**Problem to solve:**
For this exercise, copy exactly every line from the one holding "Open the hamburger menu" through the end of the data, both included. Omit pictures.

**Input for this task:**

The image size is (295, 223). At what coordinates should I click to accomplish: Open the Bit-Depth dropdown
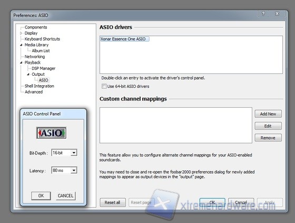pos(74,153)
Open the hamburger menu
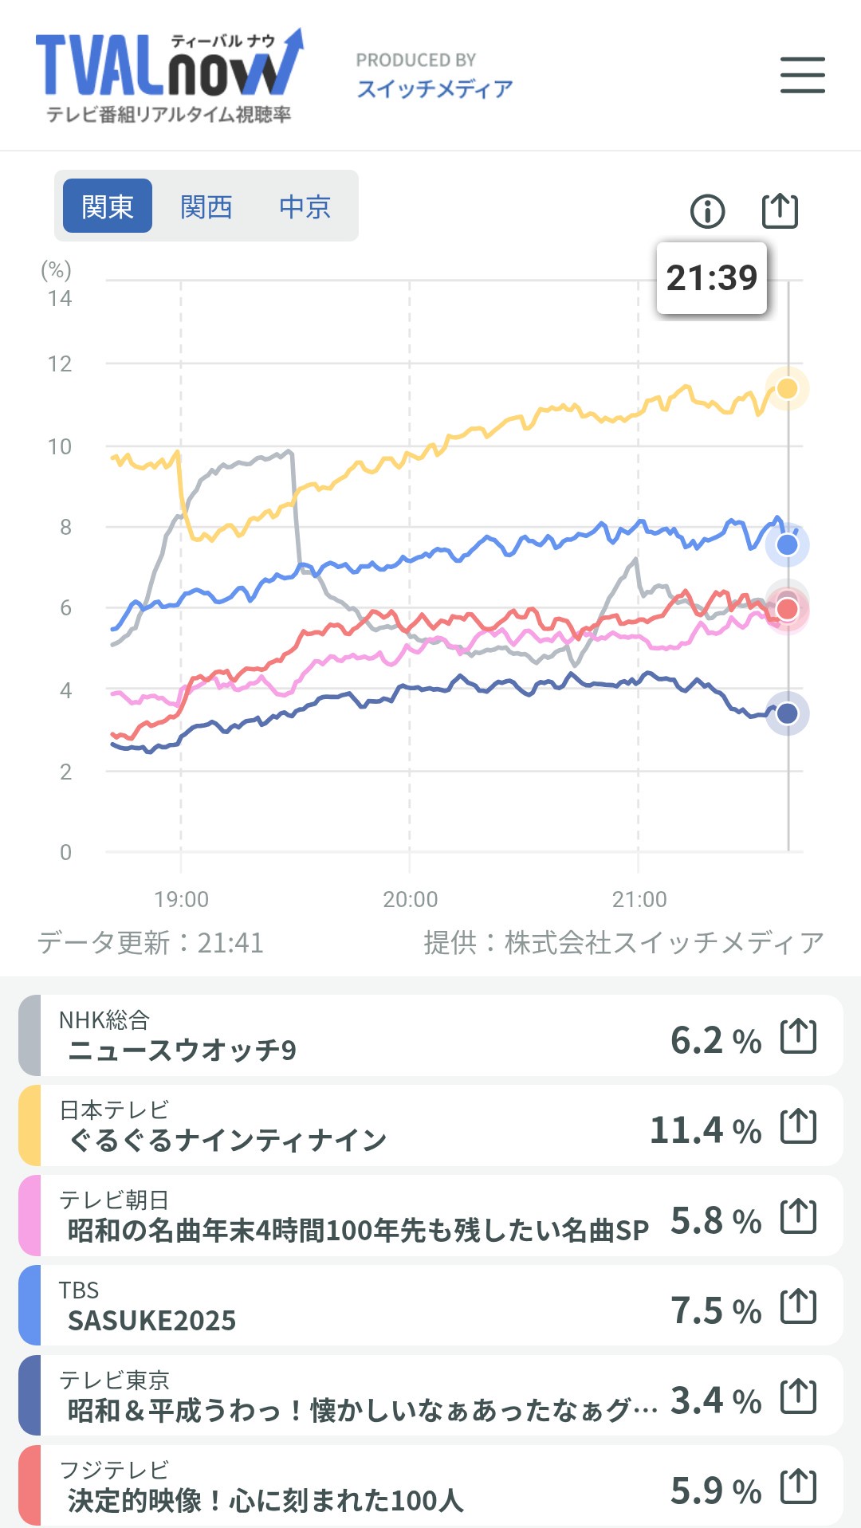 pyautogui.click(x=802, y=75)
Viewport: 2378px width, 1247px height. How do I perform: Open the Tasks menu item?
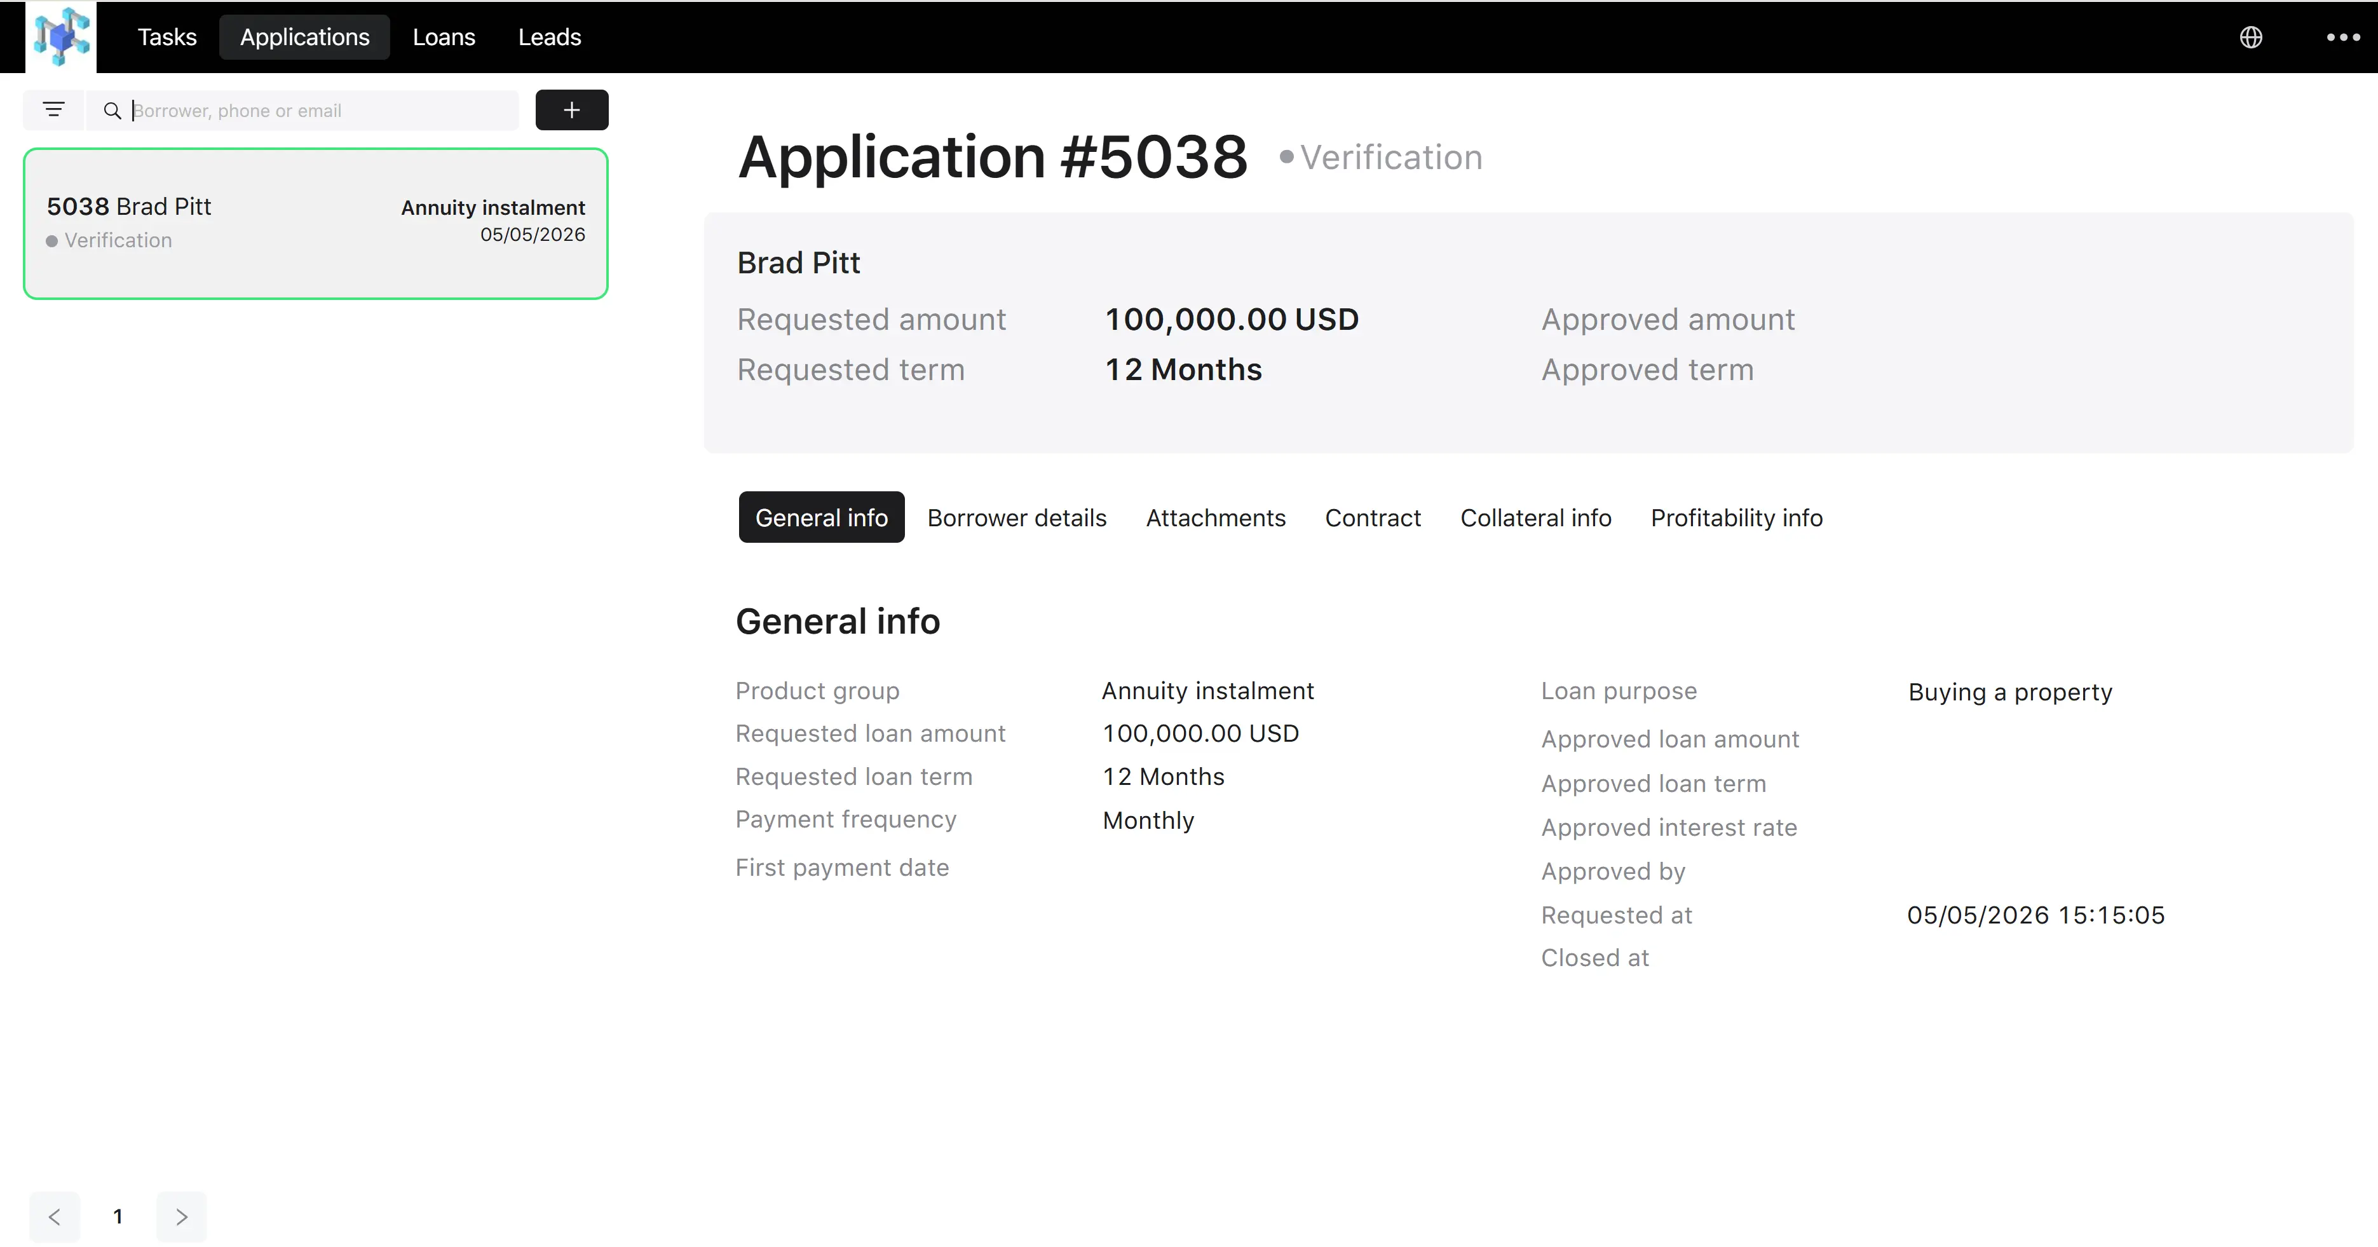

**Output below:**
Open the hamburger menu
 pyautogui.click(x=802, y=75)
Viewport: 2378px width, 1247px height. How do I perform: Open the Tasks menu item?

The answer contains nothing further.